**What is being asked:** Everything in the listing should be copied exactly, save for the pictures.

------------------------

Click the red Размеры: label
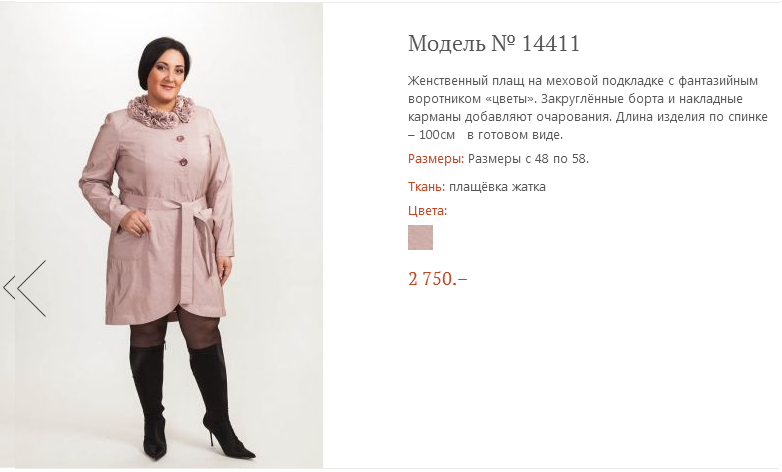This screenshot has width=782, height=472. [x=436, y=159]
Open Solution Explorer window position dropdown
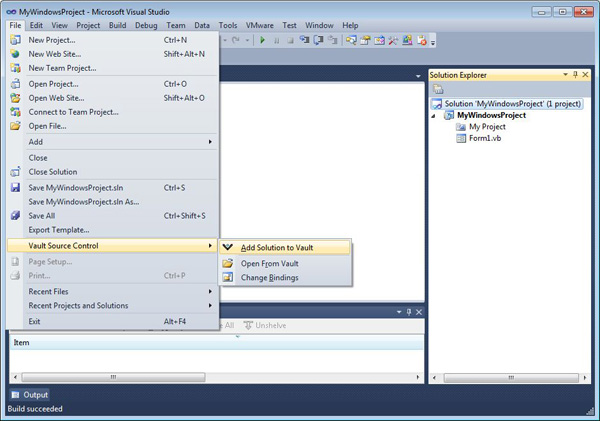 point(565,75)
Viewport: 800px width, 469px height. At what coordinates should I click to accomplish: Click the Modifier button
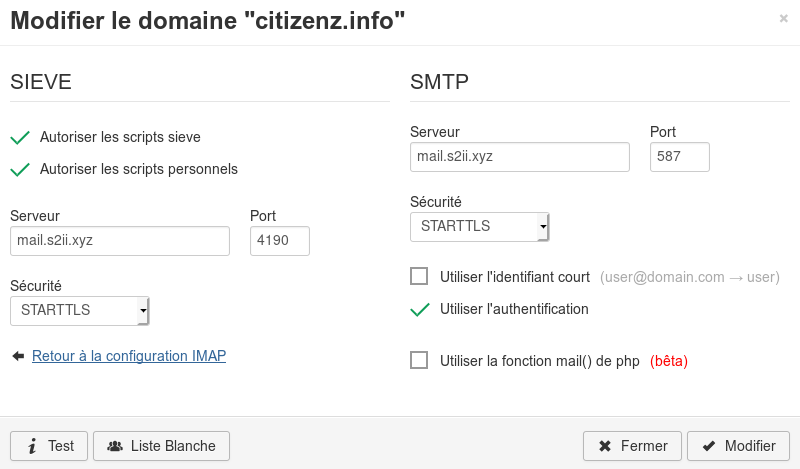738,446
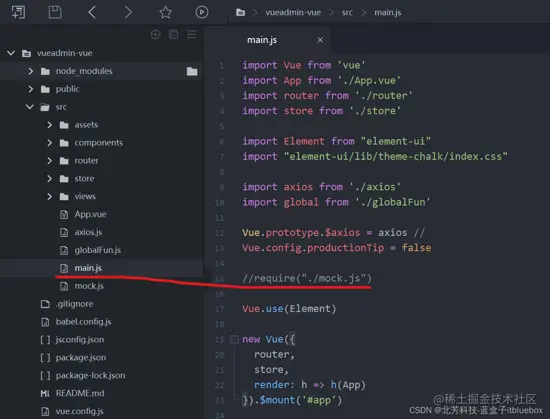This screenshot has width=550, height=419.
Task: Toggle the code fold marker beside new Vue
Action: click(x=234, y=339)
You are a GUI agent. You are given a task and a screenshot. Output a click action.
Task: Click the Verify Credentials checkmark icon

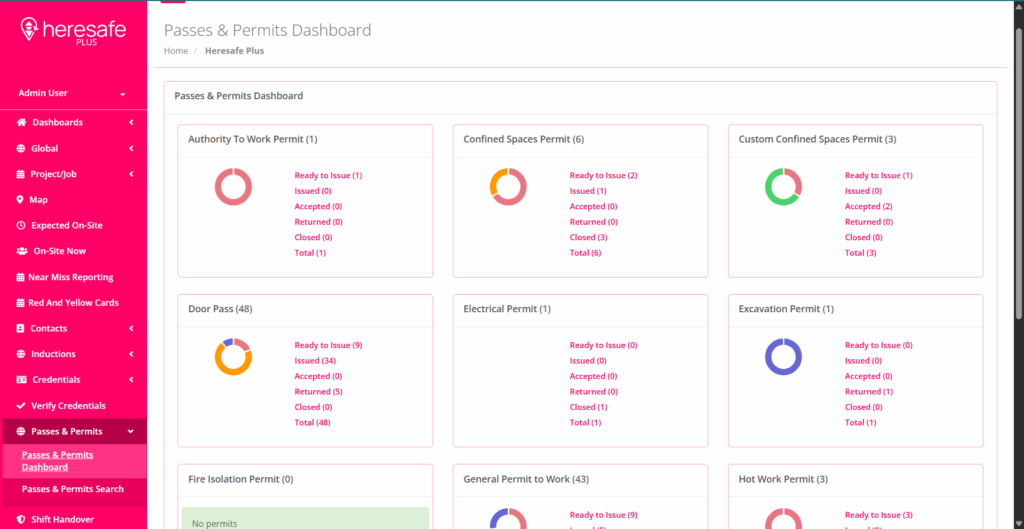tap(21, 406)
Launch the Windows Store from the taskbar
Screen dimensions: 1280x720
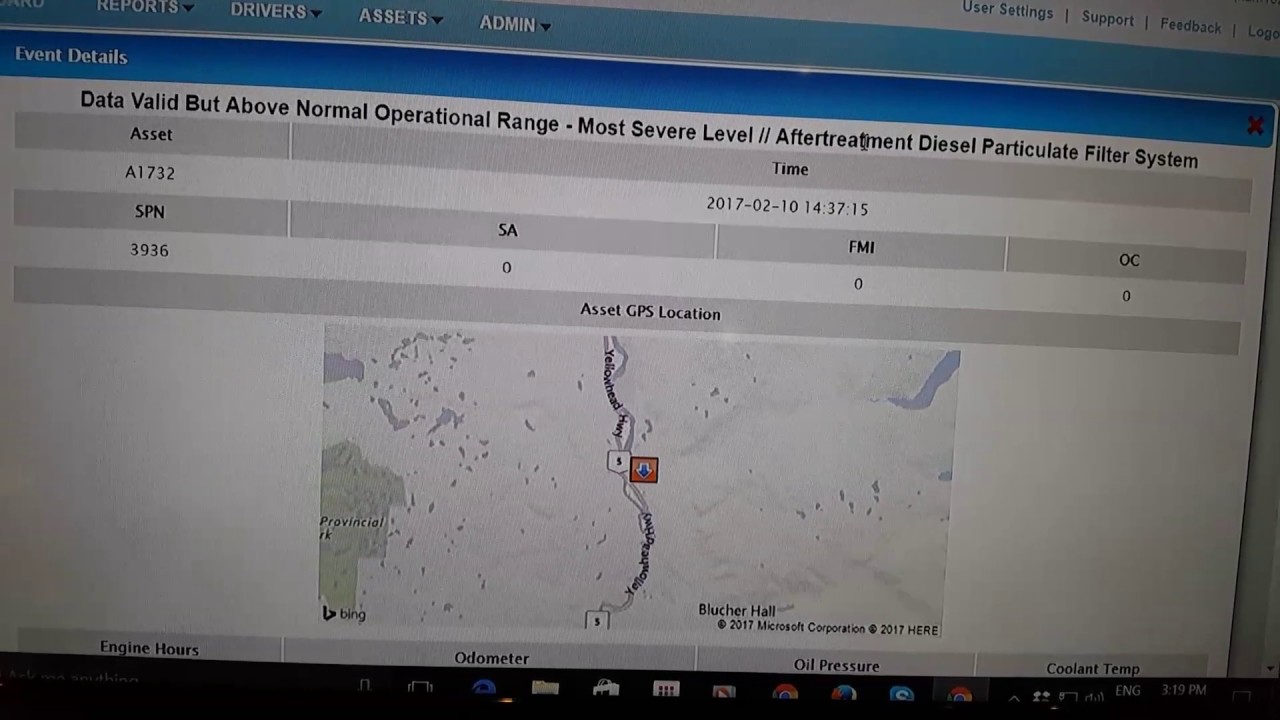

------------------------

**Task answer:**
Click the red Размеры: label
This screenshot has width=782, height=472. [x=436, y=159]
Open Solution Explorer window position dropdown
 point(565,75)
Viewport: 800px width, 469px height. At what coordinates should I click to accomplish: Click the Modifier button
738,446
This screenshot has width=550, height=419.
Task: Toggle the code fold marker beside new Vue
Action: click(x=234, y=339)
You are a GUI agent. You are given a task and a screenshot. Output a click action.
Task: Click the Verify Credentials checkmark icon

tap(21, 406)
Launch the Windows Store from the taskbar
Screen dimensions: 1280x720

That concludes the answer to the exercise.